Ovelharoco

Ovelharoco. Ana Mafalda Damião, escritora brasileña. Cuento en portugués sobre aprender a convivir y vivir en paz.

Ovelharoco, o reino das ovelhas, é um lugar muito grande e bonito. Por todo o lado se encontram extensos campos que, no Inverno, são verdes e, na Primavera, se vestem das cores do arco-íris. Aqui, não faltam pastagens e grutas nas rochas, que servem para abrigar os habitantes nas noites frias.

Já ninguém se lembra de onde veio, ou como chegou, o rebanho azul ao Ovelharoco, mas todos sabem, porque está escrito no Livro do Reino, que o rebanho amarelo chegou há 300 séculos. No Livro do Reino também está escrito que, quando o rebanho amarelo chegou, foi muito bem recebido.

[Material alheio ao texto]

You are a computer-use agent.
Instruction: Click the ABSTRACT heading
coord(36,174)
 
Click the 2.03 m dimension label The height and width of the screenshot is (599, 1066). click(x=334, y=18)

É que, no princípio dos tempos, o Ovelharoco tinha muito poucas ovelhas e carneiros. Por isso, o rebanho azul ficou muito contente quando o rebanho amarelo chegou e se instalou. O problema é que, passado pouco tempo, percebeu-se que o rebanho amarelo era muito diferente do rebanho azul: não gostava de estar sempre no mesmo lugar, não usava as mesmas grutas mais do que uma estação e, ainda por cima, quando tinham bebés eram logo 7 ou 8 de uma vez.

E tanto o rebanho amarelo andou pelo Ovelharoco, tantos bebés nasceram, que um dia, o Carneiro Chefe azul, olhou à sua volta e só viu amarelo. Amarelo, da cor do Sol quando nasce, da cor do trigo quando está pronto para colher, da cor do milho que os cordeiros tanto gostam. Perante esta visão, o Carneiro Chefe Azul arregalou os olhos e carneirou:

– Mau, mau, se não temos cuidado, qualquer dia este rebanho amarelo andante fica-nos com a terra e depois não há pastos para nós.

– Eles não param de nascer – queixou-se uma ovelha azul. Não pensam no futuro, é só ter filhos, filhos, filhos.

– E ainda por cima, andam só de um lado para o outro. Não têm casa, não tomam banho, não vão às reuniões ovelhadas – acrescentou outra ovelha azul, que não gostava nada das amarelas.

– E que vamos fazer? – perguntou o cordeiro azul comilão, que já estava a imaginar que o milho não ia chegar para ele. –

Vamos expulsá-las – respondeu o Carneiro Chefe Azul – vamos expulsá-las e é já.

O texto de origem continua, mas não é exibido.